Andrews and Johnson (1996) used electron microscopy to reveal that the wax cuticle on an apple's epidermis was dissipated by the intense sunlight associated with sunburn. They reported that cell walls thickened and lignified even before peel color changes were visible. However, they did not distinguish between sunburn browning and sunburn necrosis.
Apple trees are frequently exposed to air temperatures exceeding 35 °C in several apple-growing regions of the world. Under these conditions, FST of sun-exposed apples can reach 45 to 50 °C. Exposure of apples to these high FST required for sunburn browning raises questions about what effects these high temperatures have on internal fruit quality. Yet very little has been done to systematically investigate the effects of these high FST on internal fruit quality of apples.
Watkins et al. (1993) reported that sunburn may result in loss of fruit quality in ‘Braeburn’ apples, but provided no supporting data. Racskó et al. (2005a) reported that sunburn of apples increased flesh firmness, decreased water content, and increased soluble solids concentration. However, they did not indicate what type of sunburn they studied. They did indicate that plant cells suffering from sunburn died and that plant pathogens infected some fruit through the injured epidermal tissue, making the fruit unmarketable (Racskó et al., 2005b). Based on their description, it seems likely that Racskó et al. (2005a) studied sunburn necrosis or photo-oxidative sunburn, as necrosis (i.e., cell death) is a characteristic of photo-oxidative sunburn and sunburn necrosis, but not a characteristic of sunburn browning. We define sunburn browning as a peel disorder in which epidermal cells neither die nor incur damage that permit pathogens to infect the fruit. In contrast, sunburn necrosis results from thermal death, and can damage the apple epidermis so seriously that invasive pathogens can gain entry.

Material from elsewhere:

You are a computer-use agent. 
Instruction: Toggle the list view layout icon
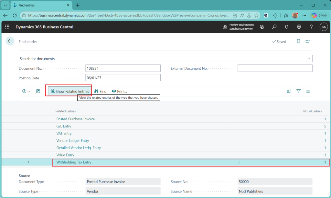click(308, 91)
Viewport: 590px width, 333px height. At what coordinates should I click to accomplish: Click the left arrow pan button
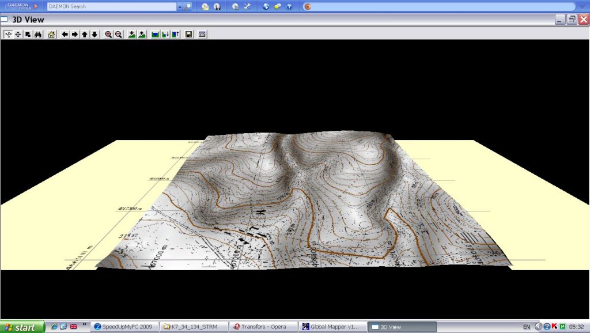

Although apples with slight to moderate sunburn browning are marketed, little is known about the impact sunburn browning has on apples as they move through storage, packing, and distribution. Hence, our objective was to investigate changes in internal fruit quality over time in regular atmosphere (RA) cold storage associated with increasing severity of sunburn browning of apples. We compared flesh firmness, soluble solids concentration (SSC), titratable acidity (TA), and the ratio of SSC to TA (SAR) in apples with different classes of sunburn damage that ranged from no sunburn (Sb-0) to severe sunburn browning (Sb-4).